Professor of environmental science Joe Staples regarded the research done by Knight as, “some really extraordinary work.” Most of the work is grounded in physics and high level mathematics, so Staples made it clear that he understood most of it, but not all of it.

Knight references some troubles that he ran into while conducting his research. He stated that the apparatus he was working with was highly sensitive and would track the greatest change in magnetic fields, which wasn’t always helpful.

“So when this thing is at a very high grade of sensitivity, we have a six-foot tall car detector,” Knight said. “ Any cars that drive by, it would stop what it’s doing and track [the cars] as long as it was in its field of view and then go back to what it was doing.”

Knight also explained that it is very difficult to track magnetic field data in a big city like Portland because there is just too much noise – such as noise from a car or a plane overhead – that messes with the data, which explains why a majority of magnetic field tests take place in the part of the country where there will be very little interference.

Timothy Sprague, a communications major, gave a presentation titled, “The Deep Structure of Bullsh*t,” which was based on research done by Harry Frankfurt, who stated that the essence of bullsh*t isn’t that it is fake, but rather that it is a phony concept. This project was a collaboration between Sprague and Lenny Shedletsky, a professor of communications at USM.
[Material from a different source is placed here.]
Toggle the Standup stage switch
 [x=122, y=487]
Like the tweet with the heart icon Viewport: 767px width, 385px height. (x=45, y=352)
According to the abstract submitted, the research explores people’s perceptions of the nature of bullsh*t, their perceptions of its frequency in their lives and their perceived responses to bullsh*t. Sprague discussed a pilot study that was done where 83 percent of respondents said that at least 30 percent of their interactions on a day-to-day basis were BS.

“Bullsh*t is kind of a rhetorical device. You are trying to persuade somebody, but by using this BS,” Sprague said. “In Greek rhetoric, there’s three layers: Logos, pathos and ethos… So I’m thinking that there should be a fourth layer and that’s bullsh*t.”

After the preliminary study, there was another survey that went around, that gathered responses from mostly college aged kids, that showed that most people agreed that the most BS is encountered in the mass media. Surveyees were also asked what BS means to them and a lot of responses featured the words “misleading” or “embellishing,” according to Sprague.

Along with the three oral sessions, there were also three sessions devoted to poster presentations, with more than 100 students displaying posters of the research that have been conducting over the past semester and for some even longer than that.

Poster topics included: Fighting the Ebola virus, journalism ethics in a digital age, the impact of incarceration on relationships, Malaga Island geochemistry and even a poster that detailed why red hair comes in so many shades.

Before the Thinking Matters event took place, Rebecca Nisetich, director of the honors program and chair of Thinking Matters, wrote an oped piece for the Portland Press Herald where she states why an event like this matters.

“Research shows that to foster long-term student success, we need to give students opportunities to use their learning in real-world contexts,” Nisetich stated in her Press Herald piece. “At USM, our students learn with their communities in ways that shape their careers and broaden their horizons.”